Plastik Terancam Langka, Diversifikasi Kemasan dari Kertas hingga Bioplastik Punya Potensi Besar
Kondisi tersebut menjadi momentum untuk memacu industri kemasan dalam negeri yang ramah lingkungan, berdaya saing, dan kompetitif.
IDXChannel - Dinamika geopolitik dikhawatirkan memengaruhi rantai pasok bahan baku plastik. Kondisi tersebut menjadi momentum untuk memacu industri kemasan dalam negeri yang ramah lingkungan, berdaya saing, dan kompetitif.
Plt. Direktur Jenderal Industri Agro Kementerian Perindustrian (Kemenperin) Putu Juli Ardika menambahkan, pelaku industri telah mulai melakukan diversifikasi material kemasan dengan memanfaatkan kertas, kaca, logam, serta bahan plastik hasil daur ulang seperti recycled PET (rPET).
Khusus kemasan berbahan dasar kertas, Kemenperin menilai industri pulp dan kertas nasional memiliki fondasi kuat untuk mendukung transformasi kemasan.

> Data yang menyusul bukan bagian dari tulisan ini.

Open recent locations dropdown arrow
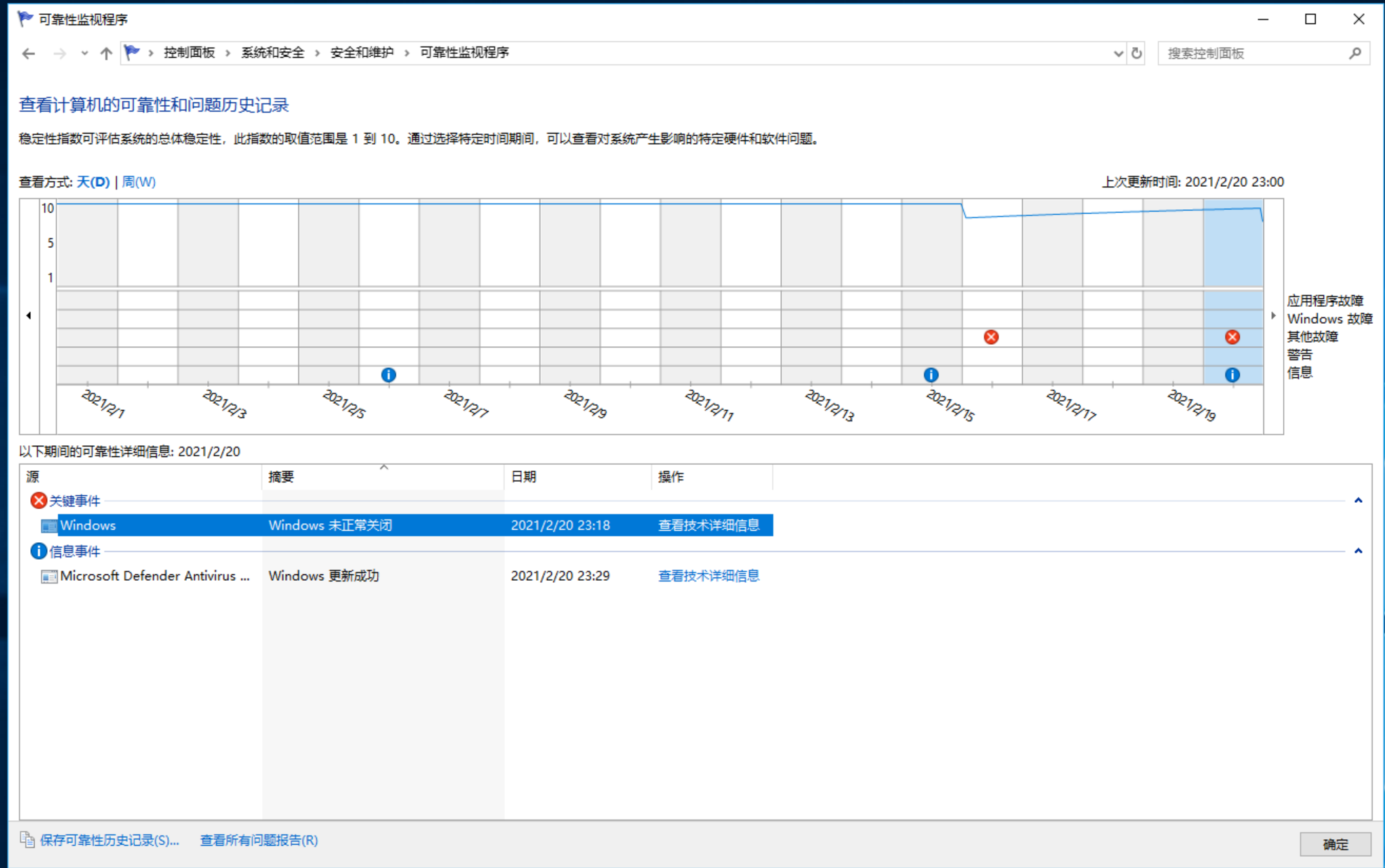tap(84, 53)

Pada 2025, industri ini didukung 113 perusahaan dengan kapasitas produksi pulp mencapai 14,48 juta ton per tahun dan kertas 25,37 juta ton per tahun. Nilai ekspornya mencapai USD8,2 miliar, sekaligus menyerap sekitar 1,48 juta tenaga kerja.

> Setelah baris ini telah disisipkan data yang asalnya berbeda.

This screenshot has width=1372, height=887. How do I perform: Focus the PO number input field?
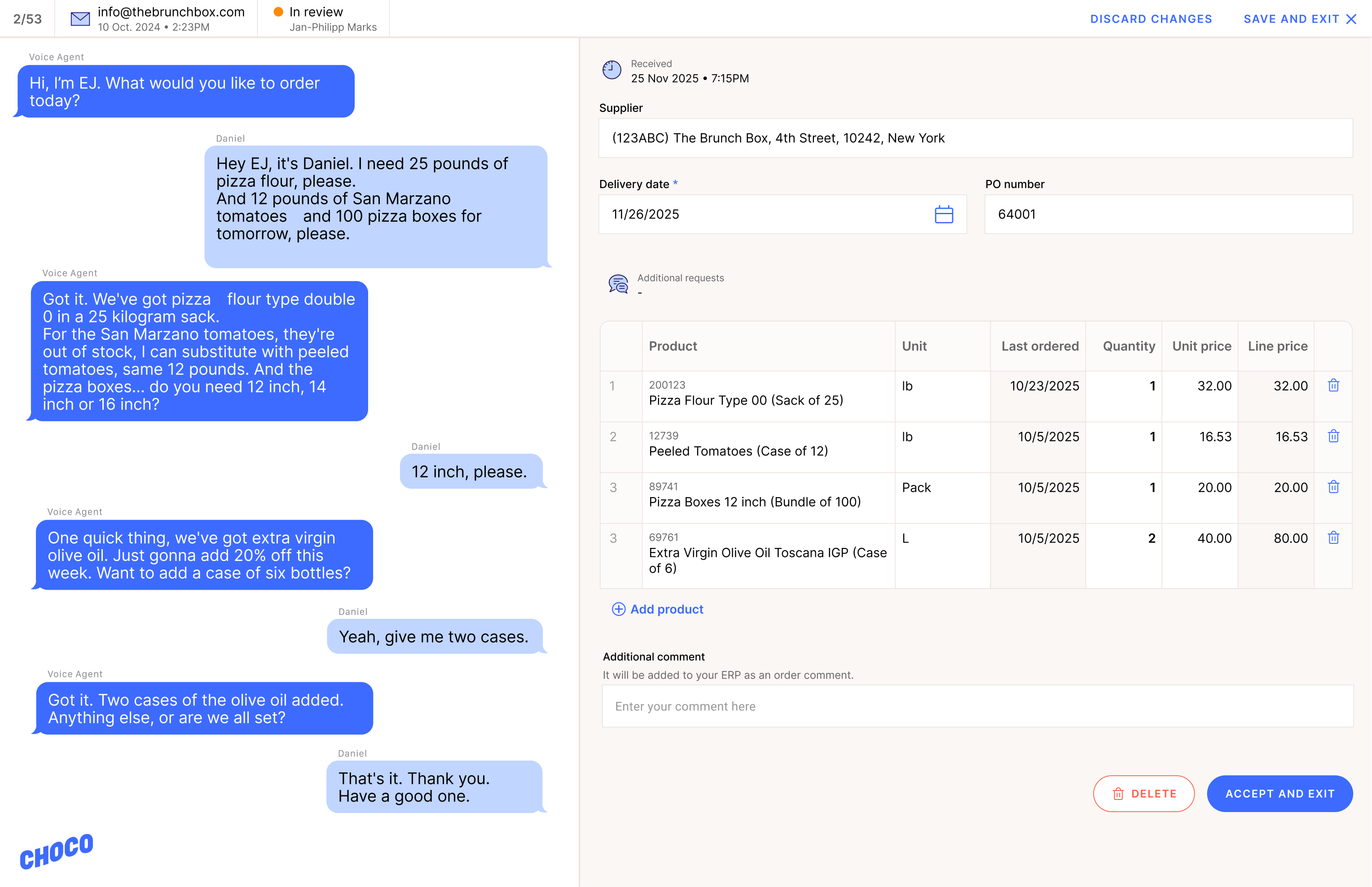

“Potensi pengembangan kemasan berbasis kertas sangat besar, terutama untuk kebutuhan ritel, industri mamin, e-commerce, dan logistik. Saat ini kita juga fokus dalam pengembangan aseptic packaging yang banyak digunakan oleh industri makanan dan minuman untuk mengurangi ketergantungan terhadap rantai pasok dingin (cold chain). Ke depan, inovasi seperti barrier paper, paper bottle, nano-cellulose coating dan active paper packaging perlu terus diperkuat melalui riset dan investasi,” kata Putu dalam keterangan tertulis, Kamis (23/4/2026).

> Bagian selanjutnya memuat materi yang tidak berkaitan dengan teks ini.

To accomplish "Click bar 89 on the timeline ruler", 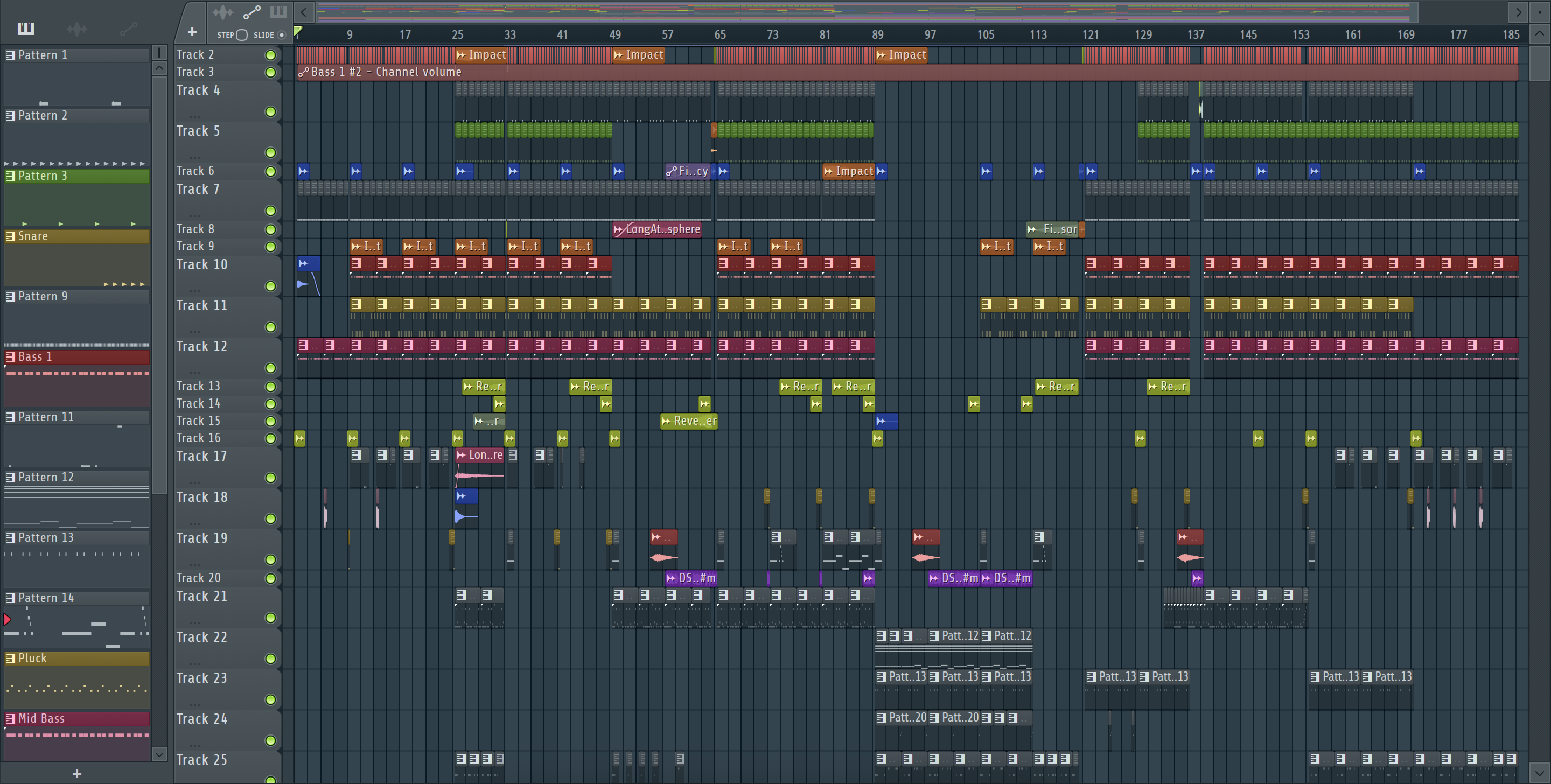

Selain kemasan berbasis kertas, Kemenperin juga memacu pengembangan bioplastik berbasis bahan hayati seperti singkong dan rumput laut. Sejumlah pelaku industri dalam negeri telah memulai produksi kemasan ramah lingkungan berbasis pati singkong maupun seaweed-based packaging.
Indonesia dinilai memiliki peluang besar untuk mengembangkan industri ini karena merupakan salah satu produsen utama ubi kayu dan rumput laut dunia.
“Saat ini sudah ada beberapa pelaku usaha bioplastik berbahan baku ubi kayu dan rumput laut. Berdasarkan data SIINas, total kapasitas industri bioplastik berbahan baku ubi kayu sebesar 8 ribu ton per tahun, sedangkan total kapasitas industri bioplastik berbahan baku rumput laut sebesar 28 ton per tahun,” kata Putu.
Dia menambahkan, Kemenperin menegaskan komitmennya untuk terus memantau perkembangan global dan memfokuskan kebijakan pemerintah untuk memperkuat struktur industri nasional melalui diversifikasi bahan baku, penguatan sektor hulu, dan pengembangan diversifikasi produk kemasan.
“Langkah tersebut diharapkan mampu meningkatkan daya saing dan memperkuat ketahanan industri agro Indonesia menghadapi gejolak eksternal,” kata Putu.